----- Brano del documento -----

Gli arbitri di judo devono:

accordare i vantaggi o la vittoria al combattente in base alle tecniche riuscite;

mantenere l’interesse del combattimento e di assicurare la sicurezza dei combattenti, fermando e facendo riprendere il combattimento quando è necessario;

fare rispettare le regole e di applicare le sanzioni appropriate quando è necessario.

Nelle gare ufficiali sono presenti tre arbitri: un arbitro “centrale” che segue i combattenti e due arbitri detti “arbitri di angolo” che stanno seduti ai due angoli opposti del tatami.
L’arbitro centrale, durante il combattimento utilizza dei termini in giapponese accompagnati da gesti, per essere capito anche da lontano. Gli arbitri di angolo si esprimono in caso di disaccordo con la decisione dell’arbitro centrale, utilizzando gli stessi gesti.

Se uno solo dei due arbitri di angolo dà il suo parere, l’arbitro centrale prende atto del suggerimento ma non può modificare la propria decisione, se è già stata espressa dal relativo gesto; se invece tutti e due gli arbitri di angolo sono d’accordo contro il parere dell’arbitro centrale, questo deve cambiare la sua decisione.

Termini arbitraggio impiegati in gara Hajime

Combattete

Matte

(braccio teso con palmo diretto verso il tavolo della giuria) fermate e ritornate a posto

Soremade

fine del combattimento

Sonomama

(toccando i due combattenti)
quando l’arbitro vuole verificare qualche cosa senza modificare la posizione dei combattenti durante la lotta a terra

Y oshi

(toccando brevemente i due combattenti) riprendete il combattimento, dopo Sonomama

Hantei

decisione dei giudici (braccio alzato in verticale)

-----

Verifica la comprensione -
1/ Trascrivi fedelmente tutto il passo del brano sull'arbitraggio nel judo che va da "quando l’arbitro vuole" giù fino a "alzato in verticale)".
2/ Secondo il brano sull'arbitraggio nel judo, quanti arbitri sono presenti nelle gare ufficiali?

----- Dati forniti -----

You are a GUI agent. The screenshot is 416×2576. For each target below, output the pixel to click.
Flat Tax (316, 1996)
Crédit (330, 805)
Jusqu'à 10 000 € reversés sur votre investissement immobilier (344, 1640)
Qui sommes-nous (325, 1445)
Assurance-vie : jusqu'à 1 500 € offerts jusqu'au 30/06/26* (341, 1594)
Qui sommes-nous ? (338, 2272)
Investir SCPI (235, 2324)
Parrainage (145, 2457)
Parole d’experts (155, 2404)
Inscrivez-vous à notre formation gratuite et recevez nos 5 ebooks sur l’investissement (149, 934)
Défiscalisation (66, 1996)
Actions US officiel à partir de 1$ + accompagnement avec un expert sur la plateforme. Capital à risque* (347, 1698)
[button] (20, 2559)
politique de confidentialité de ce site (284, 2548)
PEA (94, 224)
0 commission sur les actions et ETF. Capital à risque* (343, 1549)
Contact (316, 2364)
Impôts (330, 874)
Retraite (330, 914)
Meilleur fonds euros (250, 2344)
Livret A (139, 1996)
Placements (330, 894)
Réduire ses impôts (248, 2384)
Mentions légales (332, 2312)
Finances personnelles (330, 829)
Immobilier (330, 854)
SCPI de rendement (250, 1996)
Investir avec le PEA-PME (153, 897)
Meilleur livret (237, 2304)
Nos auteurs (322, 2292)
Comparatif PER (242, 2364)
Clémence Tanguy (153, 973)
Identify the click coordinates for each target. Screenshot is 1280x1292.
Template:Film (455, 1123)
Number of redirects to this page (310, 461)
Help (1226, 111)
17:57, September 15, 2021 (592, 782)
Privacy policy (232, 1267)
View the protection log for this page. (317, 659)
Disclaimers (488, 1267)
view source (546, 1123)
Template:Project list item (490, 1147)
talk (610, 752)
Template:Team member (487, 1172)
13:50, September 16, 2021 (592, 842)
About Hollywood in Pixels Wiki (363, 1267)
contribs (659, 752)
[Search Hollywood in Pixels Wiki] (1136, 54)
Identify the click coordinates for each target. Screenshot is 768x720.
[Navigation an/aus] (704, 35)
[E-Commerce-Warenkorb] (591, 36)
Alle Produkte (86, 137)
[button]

-----

Soluzioni -
1/
quando l’arbitro vuole verificare qualche cosa senza modificare la posizione dei combattenti durante la lotta a terra

Y oshi

(toccando brevemente i due combattenti) riprendete il combattimento, dopo Sonomama

Hantei

decisione dei giudici (braccio alzato in verticale)

2/ Tre: un arbitro centrale e due arbitri di angolo.